Artificial intelligence (AI) drives value based on business outcomes around customer experience, cost reduction and revenue generation. Successful CIOs understand that AI applications are more than technical and tactical projects and that the application of AI as a technological capability can enable new opportunities and help achieve business goals.
The use of artificial intelligence (AI) and machine learning is already imposing changes to market practice and service delivery in some parts of the legal sector. However, the role of efficiency-driven solutions powered by AI and the legal tech space broadly is still evolving within the legal industry.
In the justice system specifically, AI has the potential to radically influence the way criminal and civil proceeding are heard and decided though, there are many questions around its eventual application, and the necessity to consider the ethical implications of using such technology..
A Commission was set up to examine the use of algorithms in the justice system in England and Wales and what controls, if any, are needed to protect human rights and trust in the justice system.
As the legal industry increasingly engages with efficiency driven solutions, including AI and machine learning—what controls, if any, are needed to ensure that trust and basic human rights are protected in the justice system?
I think it’s helpful to distinguish between two kinds of issues.
Within customer-facing solutions, we are going to see an explosion of ‘legal apps’. There will be cases (think parking fines) where there is little downside to the vital increase in affordability and accessibility that automation brings, provided transparency, accountability and privacy are safeguarded. Yet such clear-cut cases of unproblematic automation are not that common. Laudable as it may be, the drive to democratise legal expertise by distilling it into mass-market, problem solver apps can conceal issues that demand human input. As an example, an app that allows those who have recently been dismissed from their job to avail themselves of their right to severance pay (which may be opaque due to complex legislation) is commendable.

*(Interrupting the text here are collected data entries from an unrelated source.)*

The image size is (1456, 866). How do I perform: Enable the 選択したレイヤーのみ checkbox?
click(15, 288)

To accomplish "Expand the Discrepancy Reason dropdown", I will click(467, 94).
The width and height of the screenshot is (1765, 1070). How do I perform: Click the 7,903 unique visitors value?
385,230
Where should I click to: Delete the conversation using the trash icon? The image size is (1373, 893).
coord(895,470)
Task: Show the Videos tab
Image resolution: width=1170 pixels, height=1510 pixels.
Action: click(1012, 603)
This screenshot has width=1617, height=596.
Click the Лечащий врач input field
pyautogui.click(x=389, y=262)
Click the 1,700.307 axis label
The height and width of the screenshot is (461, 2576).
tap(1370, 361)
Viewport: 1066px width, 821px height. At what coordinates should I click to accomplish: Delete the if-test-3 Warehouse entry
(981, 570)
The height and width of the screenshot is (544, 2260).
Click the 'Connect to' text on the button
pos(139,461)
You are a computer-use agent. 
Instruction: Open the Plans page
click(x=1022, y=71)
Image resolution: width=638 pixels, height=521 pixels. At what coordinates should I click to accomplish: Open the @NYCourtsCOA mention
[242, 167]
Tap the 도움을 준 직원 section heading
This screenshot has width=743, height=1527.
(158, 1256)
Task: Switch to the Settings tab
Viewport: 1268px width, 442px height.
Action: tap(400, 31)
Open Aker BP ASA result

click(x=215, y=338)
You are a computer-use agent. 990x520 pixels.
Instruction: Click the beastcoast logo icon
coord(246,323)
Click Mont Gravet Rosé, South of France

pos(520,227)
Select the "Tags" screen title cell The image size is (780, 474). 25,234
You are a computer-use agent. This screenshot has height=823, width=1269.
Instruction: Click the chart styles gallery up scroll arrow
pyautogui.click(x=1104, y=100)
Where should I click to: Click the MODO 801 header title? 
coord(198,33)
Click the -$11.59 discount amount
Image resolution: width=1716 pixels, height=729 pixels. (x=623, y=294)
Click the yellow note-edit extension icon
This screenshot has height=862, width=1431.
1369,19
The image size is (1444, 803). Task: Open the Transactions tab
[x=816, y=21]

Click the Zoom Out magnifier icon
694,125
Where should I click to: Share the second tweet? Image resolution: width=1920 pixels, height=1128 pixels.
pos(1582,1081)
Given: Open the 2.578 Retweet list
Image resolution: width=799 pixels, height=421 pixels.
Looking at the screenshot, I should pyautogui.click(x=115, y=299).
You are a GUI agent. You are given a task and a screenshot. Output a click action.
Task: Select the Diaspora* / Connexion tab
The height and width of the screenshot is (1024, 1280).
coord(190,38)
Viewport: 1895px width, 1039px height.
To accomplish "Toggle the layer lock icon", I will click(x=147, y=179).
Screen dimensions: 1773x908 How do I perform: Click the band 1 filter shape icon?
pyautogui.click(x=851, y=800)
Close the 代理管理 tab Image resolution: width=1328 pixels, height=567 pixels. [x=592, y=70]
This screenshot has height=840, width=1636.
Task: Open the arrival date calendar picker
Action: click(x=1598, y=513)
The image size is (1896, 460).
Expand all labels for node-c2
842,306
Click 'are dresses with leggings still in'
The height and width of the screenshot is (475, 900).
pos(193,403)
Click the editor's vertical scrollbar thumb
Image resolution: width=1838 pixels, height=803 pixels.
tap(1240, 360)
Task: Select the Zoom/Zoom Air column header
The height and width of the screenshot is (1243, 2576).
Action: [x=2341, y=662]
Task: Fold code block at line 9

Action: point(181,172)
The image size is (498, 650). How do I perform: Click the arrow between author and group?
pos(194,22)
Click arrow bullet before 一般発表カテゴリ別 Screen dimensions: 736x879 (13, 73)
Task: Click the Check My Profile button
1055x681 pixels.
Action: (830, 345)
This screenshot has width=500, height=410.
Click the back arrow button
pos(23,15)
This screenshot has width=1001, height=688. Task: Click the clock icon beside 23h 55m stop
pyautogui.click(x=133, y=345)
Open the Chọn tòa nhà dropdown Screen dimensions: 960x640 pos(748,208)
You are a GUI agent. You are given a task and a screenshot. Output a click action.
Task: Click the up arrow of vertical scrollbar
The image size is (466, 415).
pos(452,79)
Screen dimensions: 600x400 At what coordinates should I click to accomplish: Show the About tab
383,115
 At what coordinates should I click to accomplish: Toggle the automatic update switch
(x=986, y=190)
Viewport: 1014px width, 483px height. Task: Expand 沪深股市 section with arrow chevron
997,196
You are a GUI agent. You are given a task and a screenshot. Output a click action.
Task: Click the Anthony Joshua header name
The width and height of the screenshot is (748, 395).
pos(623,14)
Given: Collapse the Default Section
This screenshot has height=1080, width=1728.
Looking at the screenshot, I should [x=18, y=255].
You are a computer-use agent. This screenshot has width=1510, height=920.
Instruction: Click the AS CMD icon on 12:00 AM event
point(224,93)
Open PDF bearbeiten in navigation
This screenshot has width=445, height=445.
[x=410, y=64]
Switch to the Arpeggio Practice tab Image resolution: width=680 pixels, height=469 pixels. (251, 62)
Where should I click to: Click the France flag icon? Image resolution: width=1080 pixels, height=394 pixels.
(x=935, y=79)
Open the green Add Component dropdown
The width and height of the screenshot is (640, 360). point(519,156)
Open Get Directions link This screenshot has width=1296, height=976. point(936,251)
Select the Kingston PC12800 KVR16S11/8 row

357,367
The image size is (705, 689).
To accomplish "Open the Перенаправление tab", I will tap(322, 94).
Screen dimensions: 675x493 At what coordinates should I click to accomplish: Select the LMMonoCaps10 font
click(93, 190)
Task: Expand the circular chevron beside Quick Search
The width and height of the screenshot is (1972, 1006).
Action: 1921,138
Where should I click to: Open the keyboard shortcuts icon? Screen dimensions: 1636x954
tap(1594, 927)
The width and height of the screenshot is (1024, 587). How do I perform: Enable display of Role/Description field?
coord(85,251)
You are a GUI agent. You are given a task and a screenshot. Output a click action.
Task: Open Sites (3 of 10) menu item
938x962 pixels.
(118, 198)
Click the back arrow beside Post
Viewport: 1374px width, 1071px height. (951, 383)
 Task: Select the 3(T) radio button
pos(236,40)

Yet without a proactive referral system, such an app would fail its users. The vulnerability that is concomitant with finding oneself jobless cannot be addressed by algorithms, no matter how much empathy such apps may be able to display.
At a larger scale, there is a risk that a focus on efficiency. For instance, through increasingly performant prediction tools—it will make us blind to the fact that increased automation is changing the very nature of the legal system. Given their impressive accuracy, it is highly likely that lawyers will increasingly refer to prediction tools to advise clients on whether their claim is worth pursuing. This may seem like a welcome innovation, except for the fact that this will insidiously contribute to a growing degree of conservatism since cases with a low success prediction are unlikely to be heard in court. This in turn makes organic changes within case law less likely. Shifts in case law often depend upon an accumulation of previous, unsuccessful cases that trigger a growing number of dissenting voices (both within and without the judiciary). There may be ways of developing tools that not only predict the chances of success in court, but also the likelihood that a particular case will eventually contribute to some organic evolution within case law, but commercial incentives for both the development and use of such tools will be low.
How do you envisage AI impacting the legal profession and the role of lawyers in the next five years?
There is little doubt that advancements with computer systems will play an essential role within the legal profession, and that this could transform it for the better. Automated document management (and discovery) is already becoming commonplace, saving lawyers a lot of dull workhours, but we are still a long way from harnessing the full potential of the data now available. Everything hangs on exactly how we harness that potential, whether we allow an instrumentalist logic to take over or whether the aims that preside over such data mining reflect what we want the law for.
In terms of future roles for lawyers, again, there is no doubt that the nature of that role will change. In many areas, we probably won’t need quite as many lawyers. What few people realize, however, is just how urgently we need lawyers trained in data governance. I believe that in the next five years we will see an increasing need for lawyers acting as intermediaries between data subjects and data controllers (both in GDPR countries and elsewhere). Law schools need to get their act together and urgently train future lawyers in data governance. This would ideally be within the context of interdisciplinary degrees. We do need lawyers with some minimal training in statistics and computer science.
I believe this turns the case for wholesale automation on its head. One can no longer assume that, as a rule, wholesale automation is legitimate, provided it improves the quality and accessibility of legal services. The assumption, instead, is firmly in favour of designing systems that better enable legal professionals to live up to their specific responsibilities.